Besides, Burt Reynolds had small hands. (And if you get that joke, you were certainly around in the 70's!)



Cegidfa":25tef0tq said:


> I really like the 'medieval' shelving and it's detailing - great stuff. Camlock QD shelving - you could be on to a winner there,
> and make another fortune
> 
> I know that everything in 'the colonies' is bigger, but your pedestal drill is about four times the size of the one I have just bought :shock:
> ...



Thanks for the shelving comment--the design took a lot of thought, and has been very popular. Not too practical w/o the mortiser, though.

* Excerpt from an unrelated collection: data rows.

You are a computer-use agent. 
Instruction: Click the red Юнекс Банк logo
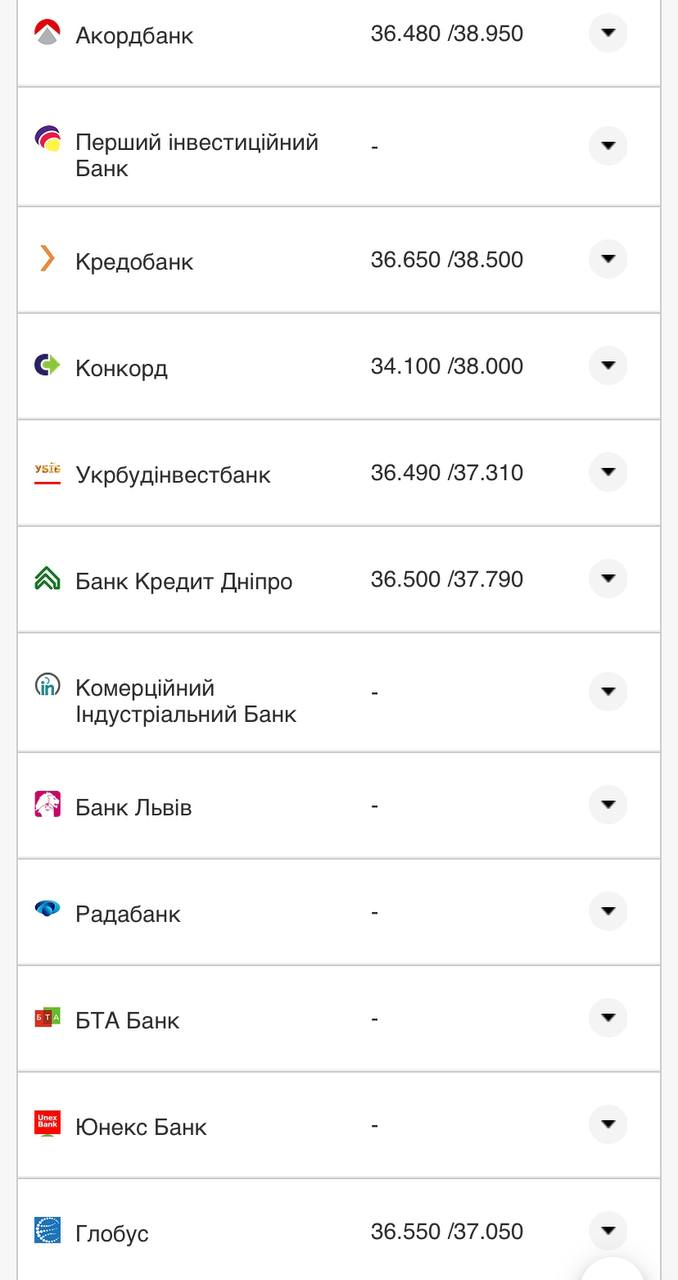[47, 1124]
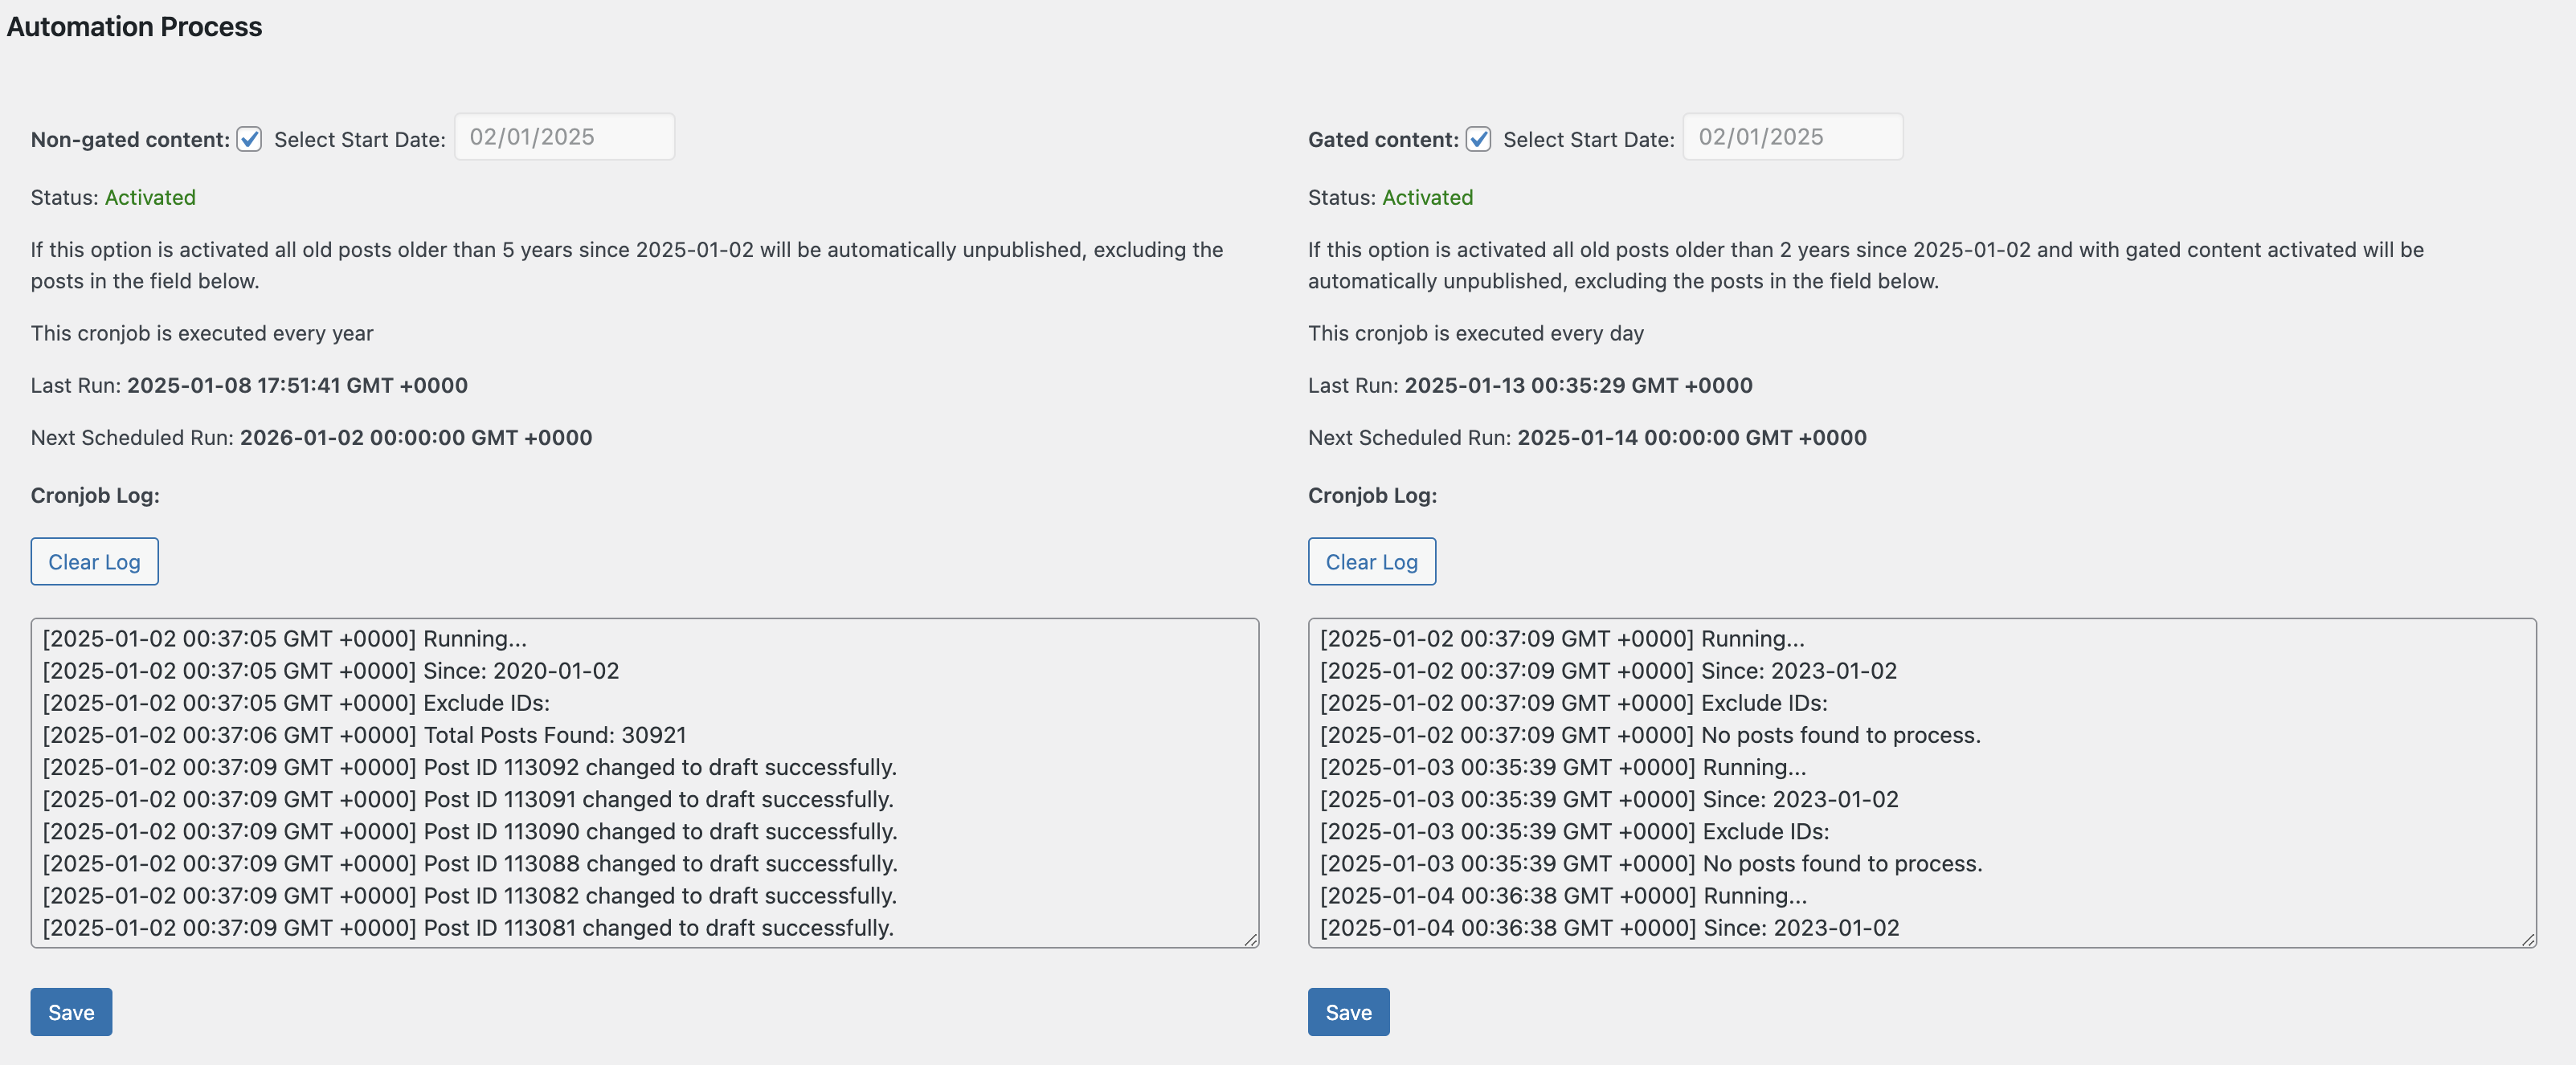Select the Total Posts Found log line
This screenshot has height=1065, width=2576.
364,735
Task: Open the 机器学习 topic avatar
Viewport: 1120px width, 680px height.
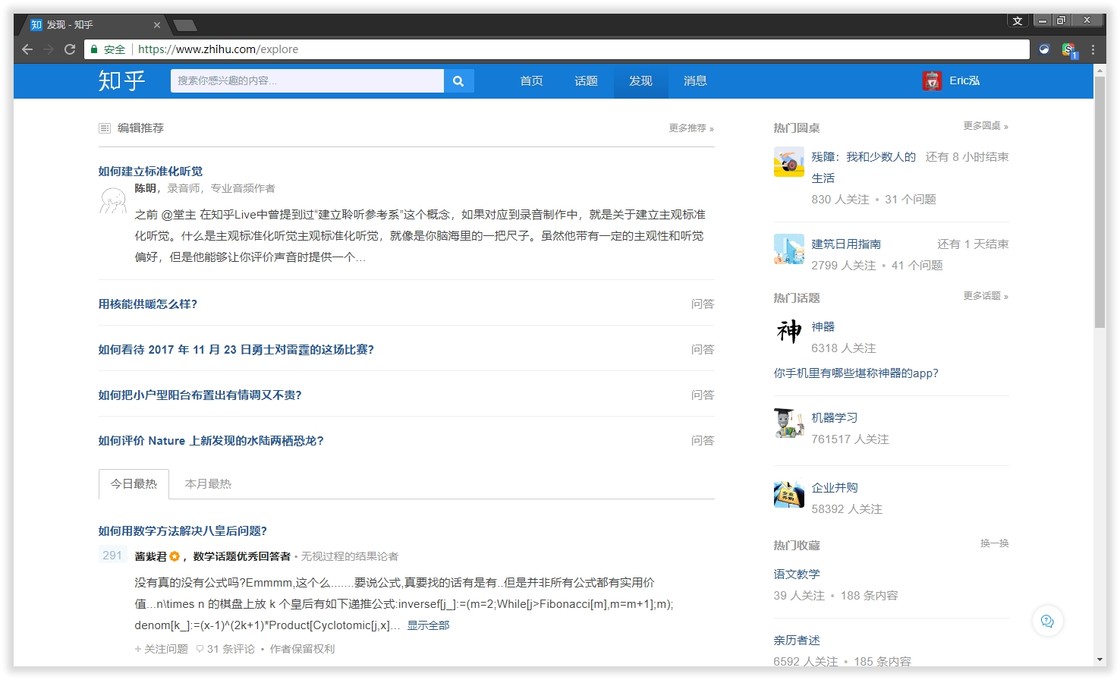Action: (789, 423)
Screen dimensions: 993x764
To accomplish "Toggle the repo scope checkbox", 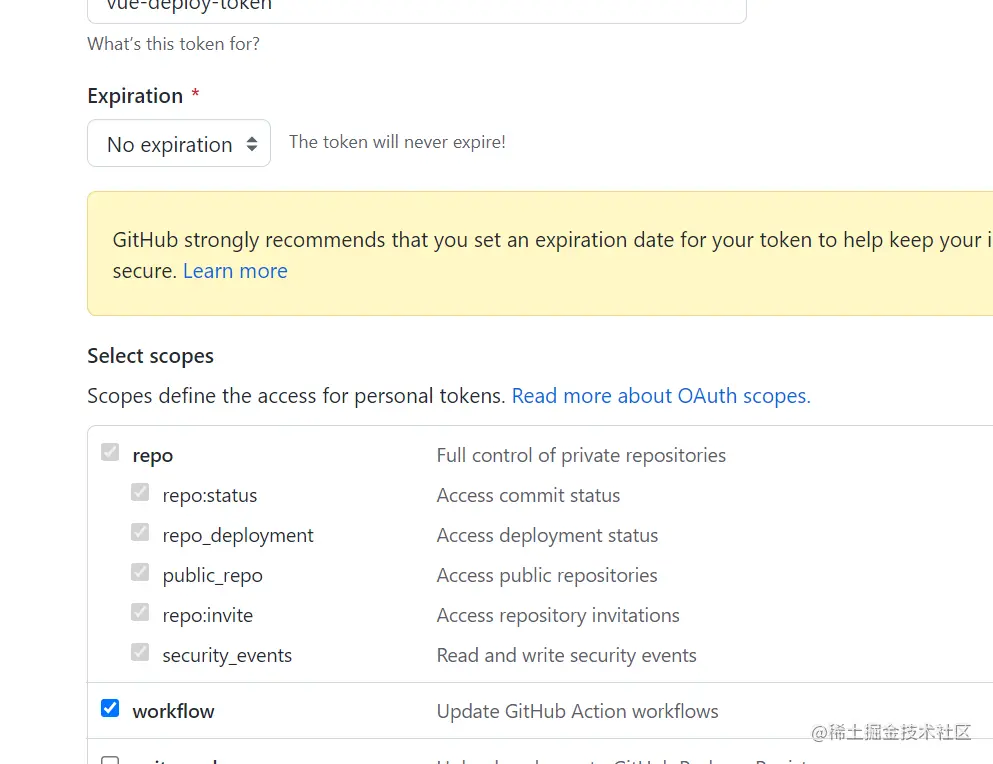I will point(110,453).
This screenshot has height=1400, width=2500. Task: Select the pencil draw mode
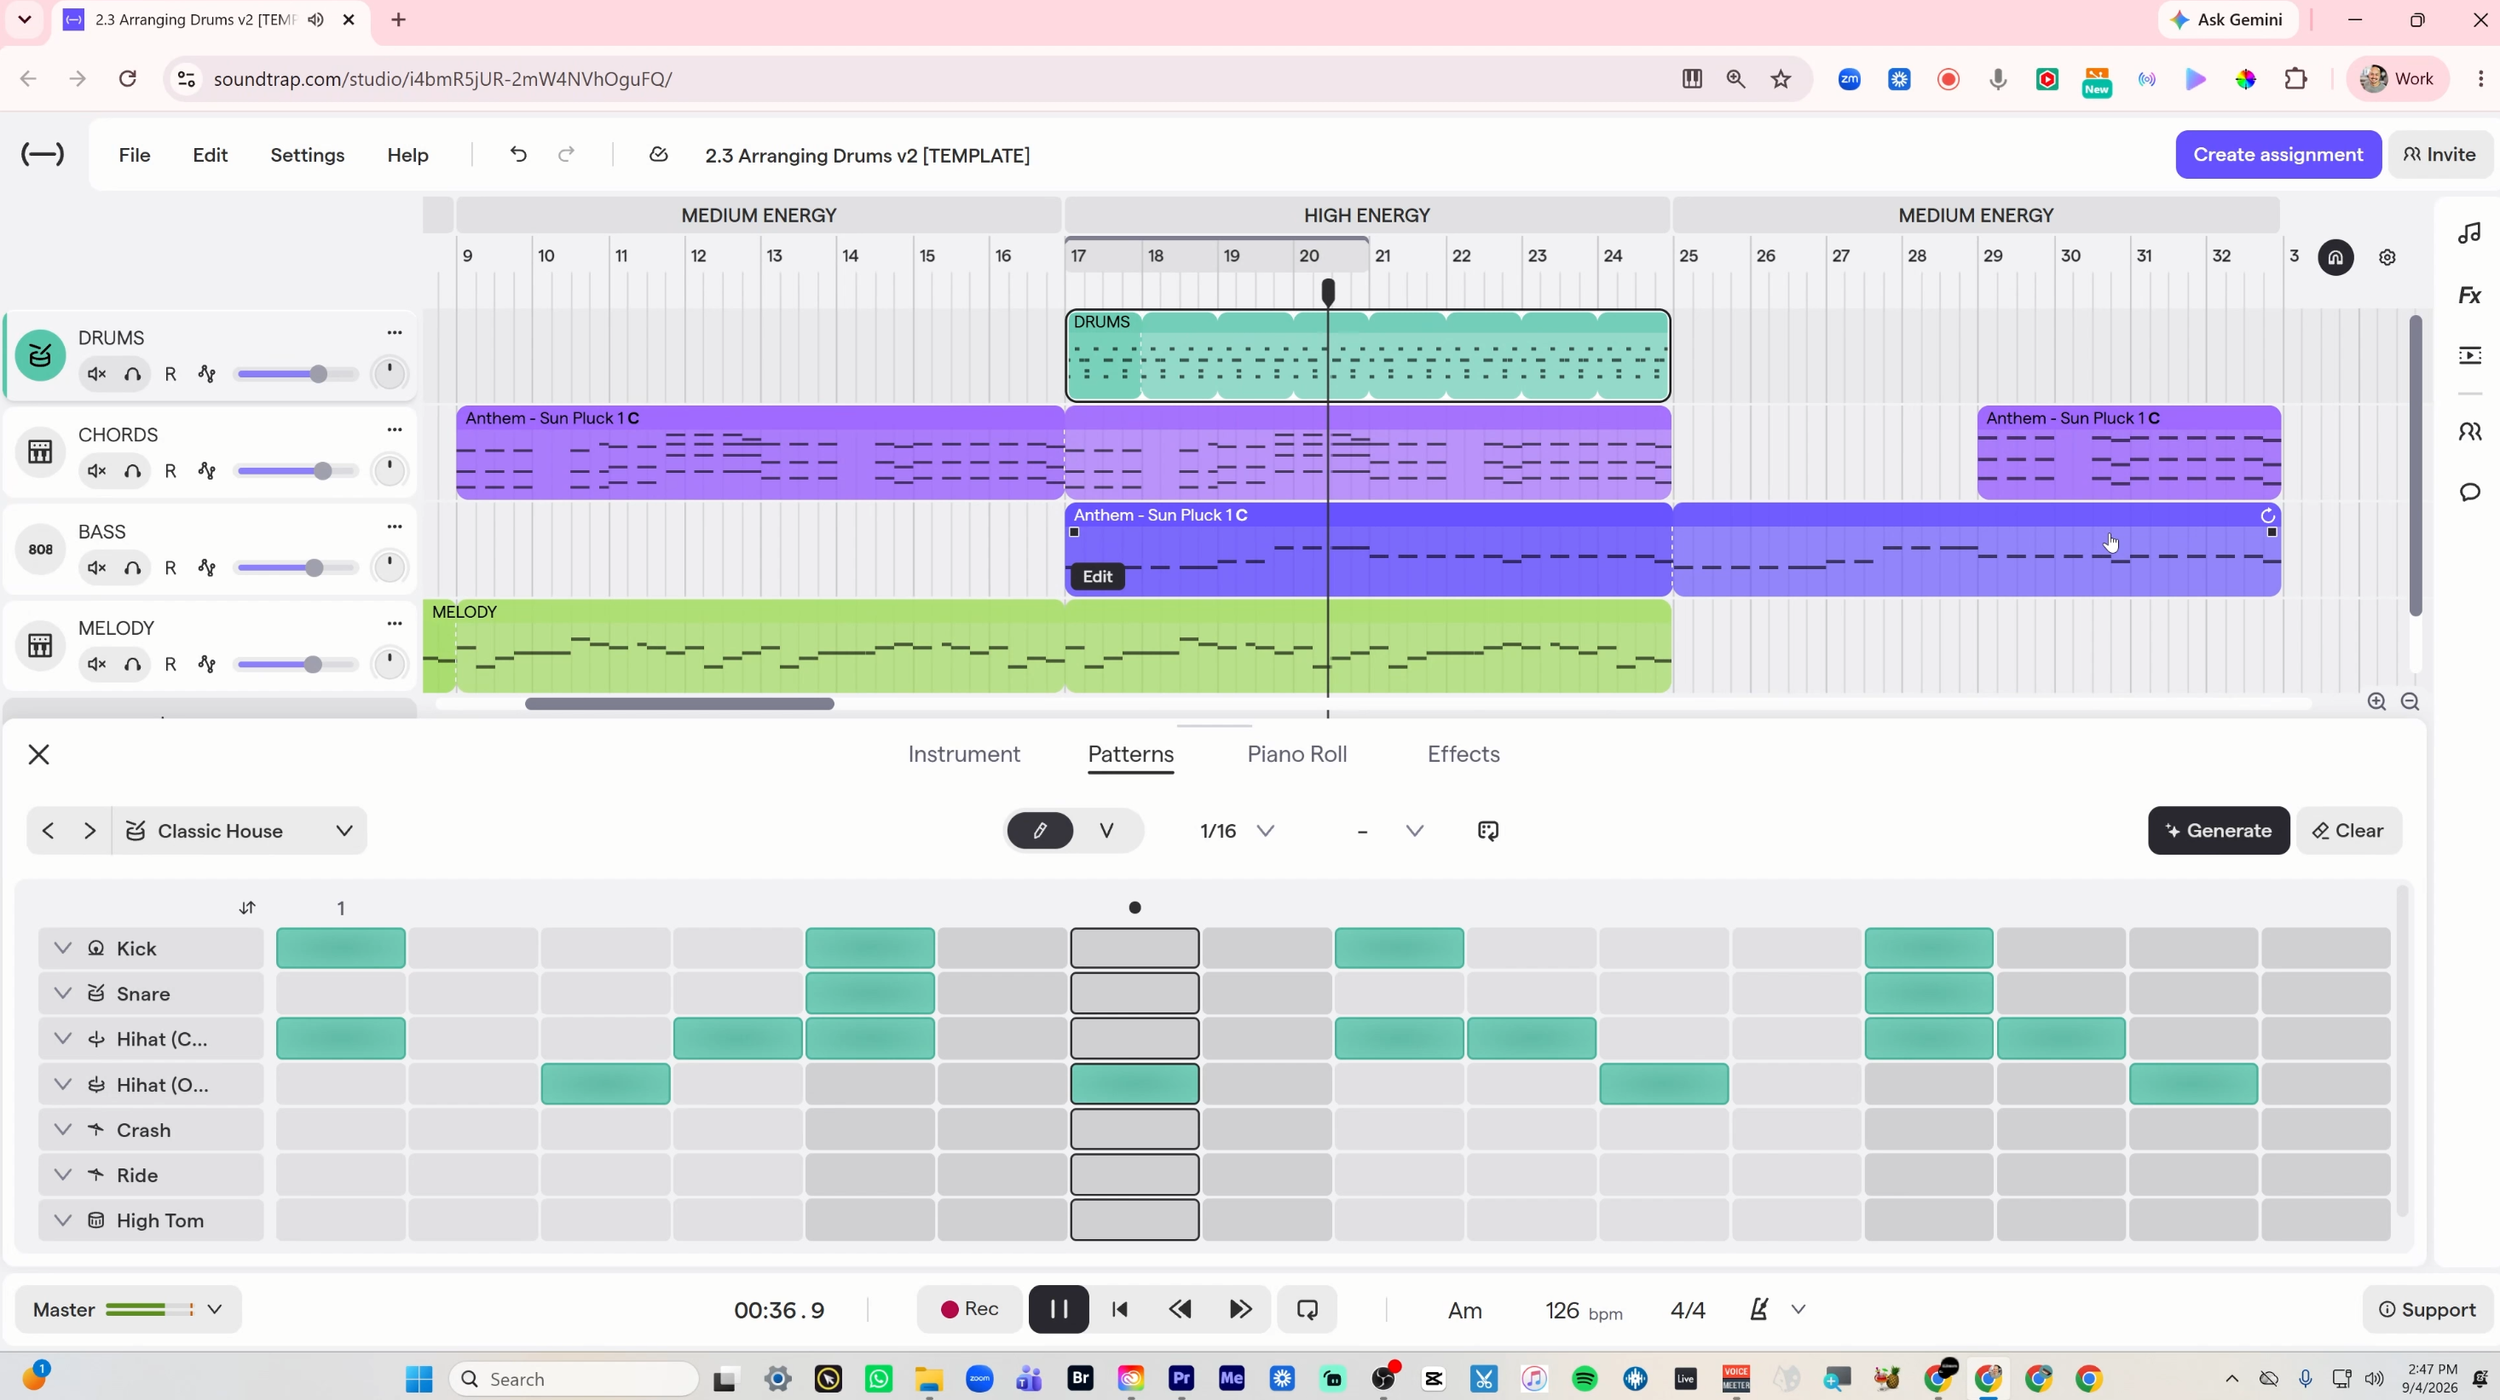1040,831
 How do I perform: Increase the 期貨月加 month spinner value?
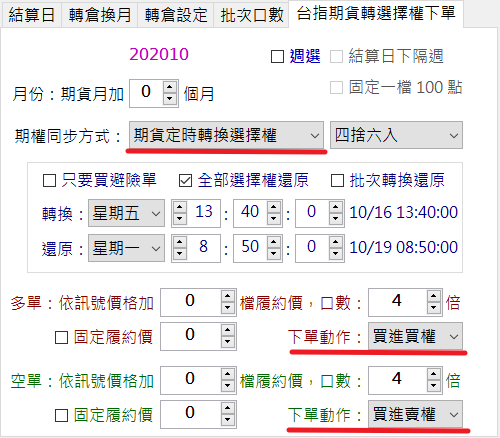tap(170, 87)
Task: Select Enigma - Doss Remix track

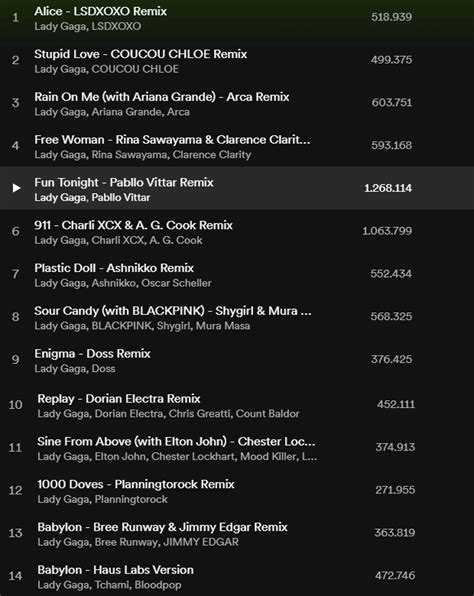Action: click(92, 354)
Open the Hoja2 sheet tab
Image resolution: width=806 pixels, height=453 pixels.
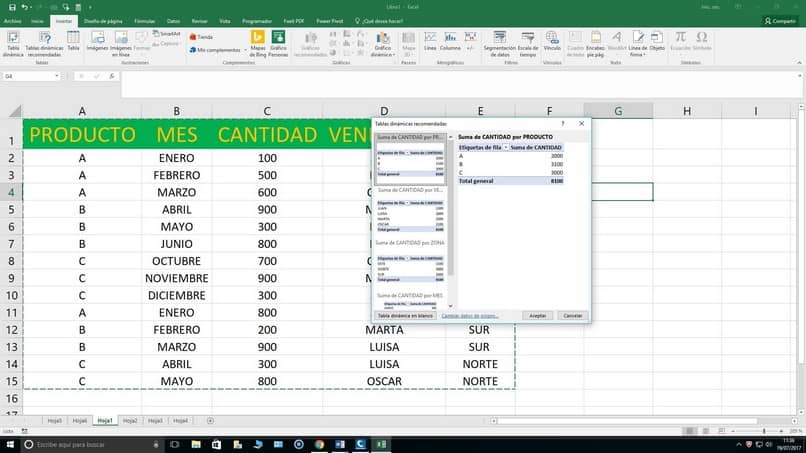(x=130, y=421)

Restoring that Powermatic 1200 20" drill press was an adventure in itself. Here's the "before" shot:




Darn thing weighed over 250 lbs without a table or base (it came off of a 6-head table). I never could find a full height column or table or base for it, so built the stand for it, adding some old tablesaw extension wings for clamping and the drawers for storage. It has a horse and a half 3ph motor and a VFD (inverter). I replaced all the bearings and belts, new paint, and of course the stand. Total price (inc purchase) was about $400.

Kirk


----------



## Cegidfa (23 Oct 2011)

Morning Kirk,

I certainly was 'around' in the seventies, but I hadn't come across the joke.
I guessed that it was to do with genitalia (it always is) but a search revealed the truth....Playgirl magazine centerfold?

250lb is far too much for this frail body :shock: The pedestal drill that we have just bought is 170lb and we are wondering how we will lift the 'head' up onto the column.
Or, having put the head on, on the ground, how to lift it upright. You were right, when you said that we had omitted the ridge beam and pulley.....ho hum.
I must away and fit the bargeboards to the verge.......

Regards...Dick.


----------



## kirkpoore1 (26 Oct 2011)

Dick: I hope you weren't scarred by the search for the punch line.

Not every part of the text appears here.